Vagrant recommendation

For testing server -side solutions with VirtualBox, I highly recommend to use Vagrant (http://www.vagrantup.com/). Works perfectly on testing purposes, the environment is set up by entering following at the terminal prompt:

$ vagrant box add base http://files.vagrantup.com/lucid32.box

$ vagrant init

$ vagrant up

That initialises, fetches and starts up one Ubuntu Lucid Lynx -server. To connect to connect to the server after this:

$ vagrant ssh

After working for awhile you can either halt, suspend or just plain exit from the server and then get back to it by writing ‘vagrant ssh’ again. The most genius part is that you can re-set the server back to defaults after everything is done. That’s just plain perfect for testing 😀

To re-set the Vagrant -server:

$ vagrant destroy

Of course there is drawbacks, as always, but to be honest, it’s a neat tool.

In order to get to see even more usable Vagrant Boxes, browse to: http://www.vagrantbox.es/

What is a test tool?

KuvaIn order to really discuss something worthwhile at this blog, I’d need to know what actually is a test tool? To gather information and thoughts about the test tools will be way easier if I know what to investigate.

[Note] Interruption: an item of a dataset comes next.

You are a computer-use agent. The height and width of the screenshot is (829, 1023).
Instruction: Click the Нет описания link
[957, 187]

As I mentioned before there is bunch of text editors, as well as internal/external blogs (such as this?) that could be used as test journals, test data editors and for interpreting test data. As an addition to that post I’d really like to see a tool that combines the journaling possibility seamlessly and easily to the test tools used.

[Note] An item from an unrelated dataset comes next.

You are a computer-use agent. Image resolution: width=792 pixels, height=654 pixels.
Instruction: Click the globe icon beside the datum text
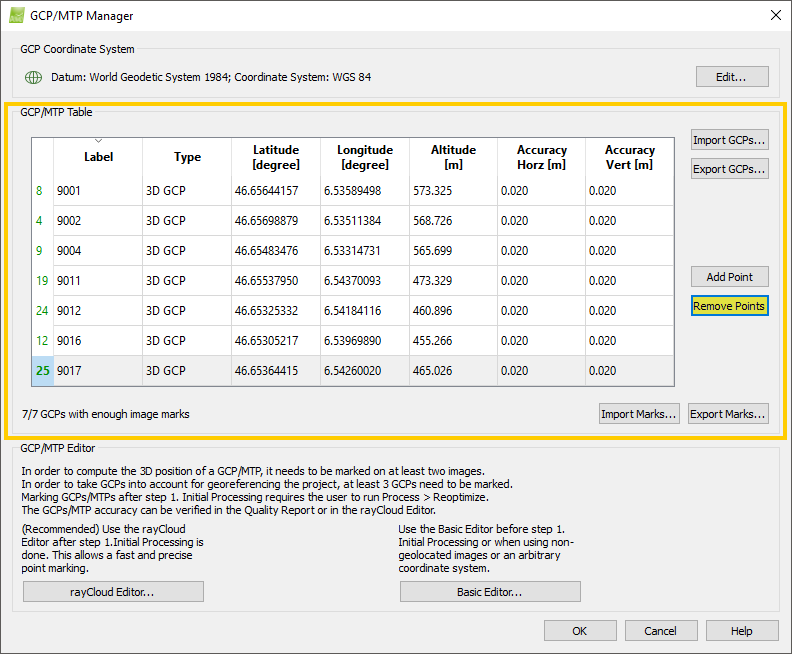32,77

Which brings us to the variety of the tools. There is scripting tools for running and automating test cases. Formost you can use the OS -native tools to automate some part of the test process.

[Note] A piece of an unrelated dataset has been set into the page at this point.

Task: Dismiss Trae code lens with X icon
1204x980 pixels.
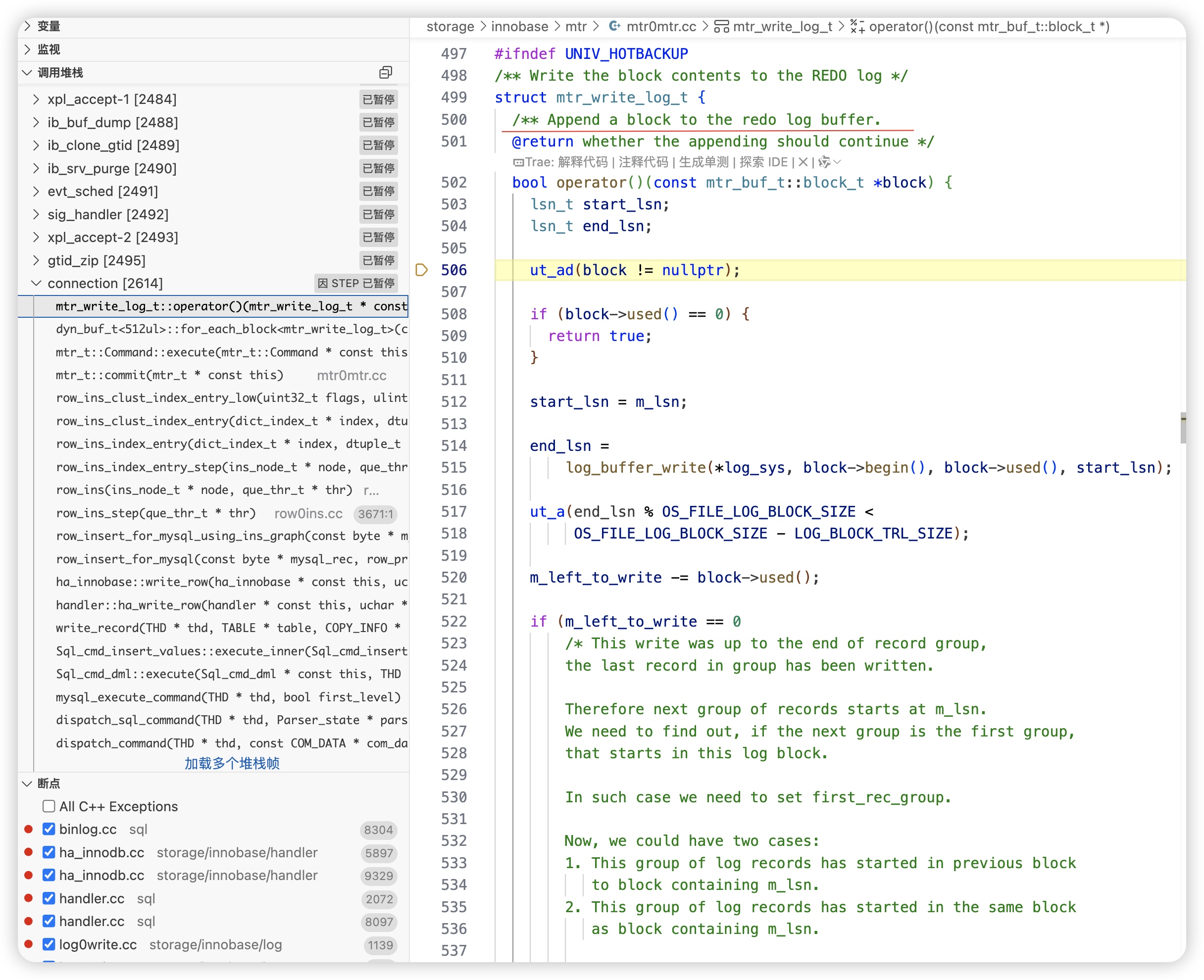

For example there’s shell -scripting possibilities in Windows -machines. You can easily edit the scripts that can be used in command prompt by using the notepad or whatever editor there is. The problem that I see nowadays is more or less the fact that there’s not much you can do from Windows -shell. The command variety is limited and as stated, most of the stuff you want to get done requires the actual GUI. You can, however, automate some tool -usage, e.g. java-, ant-, cvs/svn/git -commands in order to proceed with the normal, and boring, repetitious steps on testing process. You could also use Perl and Python from the prompt. 

That is much less than what linux -shell can do. Bash -scripting (ok, there’s other command line interpreters than just the bash, I know ;)) with whatever linux/unix -distribution is more simple to get done and is way much effective due to the fact that the interpreters can execute a huge variety of their own functions plus call system applications, perl– & python -interpreters etc.

I will return to both of these interfaces later on as separate blog entries (one or more per interface). They certainly deserve it. The question still remains: Can the command prompts and their interpreters be referred as test tools?

I myself think so. The thing that remains to figure out is how much we can rely on the software and tool provided by the vendor of the OS (or a GNU -cult for that matter) and how much we need to take in consideration that they have their limits and defects, too. And last, but not least, when should we start using some other test tool as the ones provided by the OS we are using when testing. And yes, there’s a slight difference if you’re testing  the software and using it’s OS provided client interface on the test target than on your workstation. Depending on how heavy processes you use on test scripting you need to consider the effect to the test target and taken measurements (CPU & memory usage, thread usage on linux etc.)